* [Problem set]:
[1] In the discussion of the proposed 17th & Castro plaza, what occasion was UN Plaza spruced up for?
[2] Please extract the part of the plaza discussion starting with "Why not instead" and going on through "allowing shopping carts.".

* [Supplied text]:
Its the entrances to businesses that have closed and backstreets (take a look behind Baghdad Cafe) where homeless have set up camp.

Cafe Flore is a privately owned space where right to pass is subject to approval by owner. That's the key difference.

Why do some San Franciscans want to keep things so crappy that even homeless people won't want to hang out there?? It seems that every time an improvement is proposed to our sidewalks and public spaces, the horror of tweakers and the homeless is the overriding concern.

Why not instead make an area so nice that regular people will actually want to hang out there? What is proposed at 17th & Castro is a good start. Just look at all such improvements being implemented in NYC. If you can make it nice enough then enough "homefull" people will hang out there that it won't be a scary place.

I don't think it's a matter of being outnumbered. I think homefull People will tend avoid the plaza if there is even one shady/smelly/crazy person encamped there.

It's not that SFians want to keep places crappy. It's that we have no confidence whatsoever that any public space will be kept in good shape once the happy opening ceremony is done and the mayor is back at another DC fundraiser. This is particularly true of any car-free space at street level that is large and flat, allowing shopping carts.

They spent a bunch of money sprucing up UN Plaza for the UN 60th anniversary, even posting new station signs at Civic Center. It's still as terrible as ever.

This isn't civic center.

Right, there aren't any wide-open spaces there yet.

This isn't Civic Center because there actually is a good collection of interesting businesses which are open in some cases for 24 hours a day.

Civic Center is a wasteland for much of the day, and it's not surprising that the vacuum is thus filled. 17th and Market's intersection has a very high ratio of activity to space, and thus this actually has a good chance of succeeding, and I hope it does.

I hope it succeeds too. Just a bit skeptical, given SF's track record.

* [Stored data]:

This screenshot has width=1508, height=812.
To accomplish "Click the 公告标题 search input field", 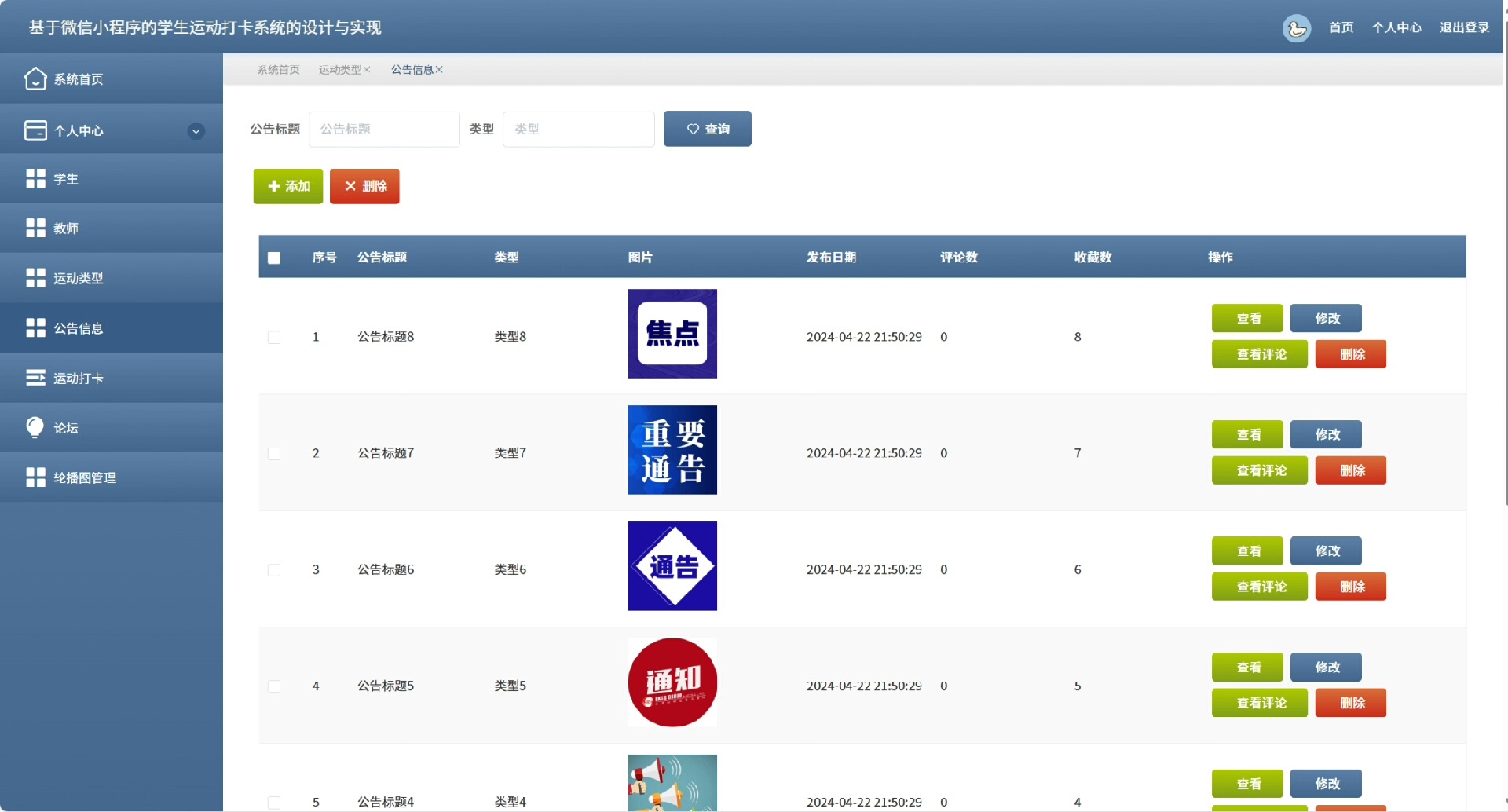I will point(384,129).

* [Answers in order]:
[1] The UN 60th anniversary.

[2]
Why not instead make an area so nice that regular people will actually want to hang out there? What is proposed at 17th & Castro is a good start. Just look at all such improvements being implemented in NYC. If you can make it nice enough then enough "homefull" people will hang out there that it won't be a scary place.

I don't think it's a matter of being outnumbered. I think homefull People will tend avoid the plaza if there is even one shady/smelly/crazy person encamped there.

It's not that SFians want to keep places crappy. It's that we have no confidence whatsoever that any public space will be kept in good shape once the happy opening ceremony is done and the mayor is back at another DC fundraiser. This is particularly true of any car-free space at street level that is large and flat, allowing shopping carts.